Graph Machine Learning Tasks in HugeGraph-ML: A Complete Guide to Node, Link, and Graph-Level Learning

HugeGraph-ML supports nine production-ready graph machine learning tasks ranging from node classification and link prediction to graph-level classification and fraud detection, all built on Deep Graph Library (DGL) with consistent APIs for training, evaluation, and device management.

Apache HugeGraph-ML is a modular Python library in the apache/incubator-hugegraph-ai repository that simplifies complex graph analytics by providing high-level task wrappers around DGL models. Whether you need to classify nodes in billion-edge networks or detect fraudulent transactions in heterogeneous graphs, the library abstracts away boilerplate code for device placement, early stopping, and metric logging. All graph machine learning tasks follow a unified three-stage pattern: data conversion via hugegraph_ml.data, model definition in hugegraph_ml.models, and task orchestration through specialized classes in hugegraph_ml.tasks.

Node-Level Graph Machine Learning Tasks

Node-level tasks focus on learning representations or predicting labels for individual vertices. HugeGraph-ML provides four distinct approaches depending on your supervision requirements and graph scale.

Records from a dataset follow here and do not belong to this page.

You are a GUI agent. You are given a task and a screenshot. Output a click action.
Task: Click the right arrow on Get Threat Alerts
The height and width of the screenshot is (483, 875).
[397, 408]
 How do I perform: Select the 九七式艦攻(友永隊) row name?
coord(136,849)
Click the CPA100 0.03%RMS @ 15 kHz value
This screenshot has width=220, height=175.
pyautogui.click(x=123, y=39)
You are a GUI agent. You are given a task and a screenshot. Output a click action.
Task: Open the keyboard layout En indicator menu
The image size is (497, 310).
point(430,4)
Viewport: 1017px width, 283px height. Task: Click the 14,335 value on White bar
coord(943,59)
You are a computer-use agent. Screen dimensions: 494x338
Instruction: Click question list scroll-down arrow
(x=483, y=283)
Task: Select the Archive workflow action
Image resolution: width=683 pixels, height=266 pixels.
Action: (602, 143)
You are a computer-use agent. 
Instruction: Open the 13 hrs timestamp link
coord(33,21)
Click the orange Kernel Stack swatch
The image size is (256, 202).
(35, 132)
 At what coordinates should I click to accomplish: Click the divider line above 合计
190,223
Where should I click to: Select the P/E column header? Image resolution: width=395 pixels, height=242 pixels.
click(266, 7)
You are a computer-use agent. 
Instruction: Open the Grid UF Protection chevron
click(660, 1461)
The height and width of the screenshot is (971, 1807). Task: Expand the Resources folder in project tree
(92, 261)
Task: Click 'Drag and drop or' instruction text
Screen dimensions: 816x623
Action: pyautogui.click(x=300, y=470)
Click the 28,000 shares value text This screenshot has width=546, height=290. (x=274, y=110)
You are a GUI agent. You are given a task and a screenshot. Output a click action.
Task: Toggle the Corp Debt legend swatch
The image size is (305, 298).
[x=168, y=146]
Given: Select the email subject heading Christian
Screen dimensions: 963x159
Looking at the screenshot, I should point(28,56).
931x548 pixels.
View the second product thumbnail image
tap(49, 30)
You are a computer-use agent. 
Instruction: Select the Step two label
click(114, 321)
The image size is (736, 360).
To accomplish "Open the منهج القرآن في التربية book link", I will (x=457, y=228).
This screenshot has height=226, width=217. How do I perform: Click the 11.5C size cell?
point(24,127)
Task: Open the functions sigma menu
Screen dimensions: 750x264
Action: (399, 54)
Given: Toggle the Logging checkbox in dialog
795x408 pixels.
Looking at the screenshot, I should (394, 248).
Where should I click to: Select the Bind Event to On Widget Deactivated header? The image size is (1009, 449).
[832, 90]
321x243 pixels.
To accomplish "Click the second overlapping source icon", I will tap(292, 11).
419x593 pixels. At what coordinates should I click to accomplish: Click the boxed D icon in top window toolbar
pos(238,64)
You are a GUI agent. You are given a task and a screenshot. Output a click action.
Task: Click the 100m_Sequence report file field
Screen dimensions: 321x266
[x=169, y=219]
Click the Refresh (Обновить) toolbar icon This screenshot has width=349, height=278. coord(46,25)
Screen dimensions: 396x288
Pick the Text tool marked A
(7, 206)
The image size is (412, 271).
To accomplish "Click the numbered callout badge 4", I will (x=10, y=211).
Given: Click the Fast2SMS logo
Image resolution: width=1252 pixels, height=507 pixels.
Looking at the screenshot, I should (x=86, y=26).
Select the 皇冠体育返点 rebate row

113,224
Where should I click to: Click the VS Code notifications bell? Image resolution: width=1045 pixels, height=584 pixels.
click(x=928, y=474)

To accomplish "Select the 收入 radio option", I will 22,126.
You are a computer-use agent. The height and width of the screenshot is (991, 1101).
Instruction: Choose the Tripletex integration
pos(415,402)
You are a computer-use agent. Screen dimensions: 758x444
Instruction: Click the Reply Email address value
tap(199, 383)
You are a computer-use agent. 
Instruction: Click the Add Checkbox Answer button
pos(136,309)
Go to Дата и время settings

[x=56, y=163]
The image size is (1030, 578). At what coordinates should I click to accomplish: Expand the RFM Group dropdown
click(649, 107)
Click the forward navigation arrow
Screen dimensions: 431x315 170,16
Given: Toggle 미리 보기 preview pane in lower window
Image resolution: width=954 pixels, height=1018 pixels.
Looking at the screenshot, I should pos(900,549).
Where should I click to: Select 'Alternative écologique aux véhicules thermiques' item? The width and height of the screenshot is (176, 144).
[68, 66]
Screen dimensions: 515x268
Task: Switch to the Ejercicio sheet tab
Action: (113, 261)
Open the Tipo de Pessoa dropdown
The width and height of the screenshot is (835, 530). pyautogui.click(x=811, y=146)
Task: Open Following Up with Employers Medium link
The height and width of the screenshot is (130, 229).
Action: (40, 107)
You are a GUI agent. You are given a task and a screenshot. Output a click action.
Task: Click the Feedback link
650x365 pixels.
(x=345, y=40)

Unsupervised Node Embedding

The Node Embedding task learns low-dimensional vectors for every node without requiring labeled data. Implemented in hugegraph_ml/tasks/node_embed.py, the NodeEmbed class trains models like GATNE (Graph Attention Network with Type Embedding) to produce dense node representations suitable for downstream clustering or visualization.

Node Classification (Full-Graph)

For supervised learning on graphs that fit in memory, the NodeClassify task in hugegraph_ml/tasks/node_classify.py predicts categorical labels using node features and training masks. The class handles the full training loop, automatically moving data to GPU via .to(self._device) and monitoring validation metrics with the EarlyStopping utility from hugegraph_ml/utils/early_stopping.py.

Scalable Node Classification with Sampling

When working with massive graphs, NodeClassifyWithSample in hugegraph_ml/tasks/node_classify_with_sample.py scales training using DGL's ClusterGCNSampler. This samples clusters of nodes rather than full-graph neighborhoods, enabling training on billion-edge datasets while maintaining model accuracy.

Edge-Aware Node Classification

The NodeClassifyWithEdge task, found in hugegraph_ml/tasks/node_classify_with_edge.py, extends standard classification by incorporating edge features into the learning process. This is critical for relational domains where the connection type or strength between nodes provides predictive signal beyond node attributes.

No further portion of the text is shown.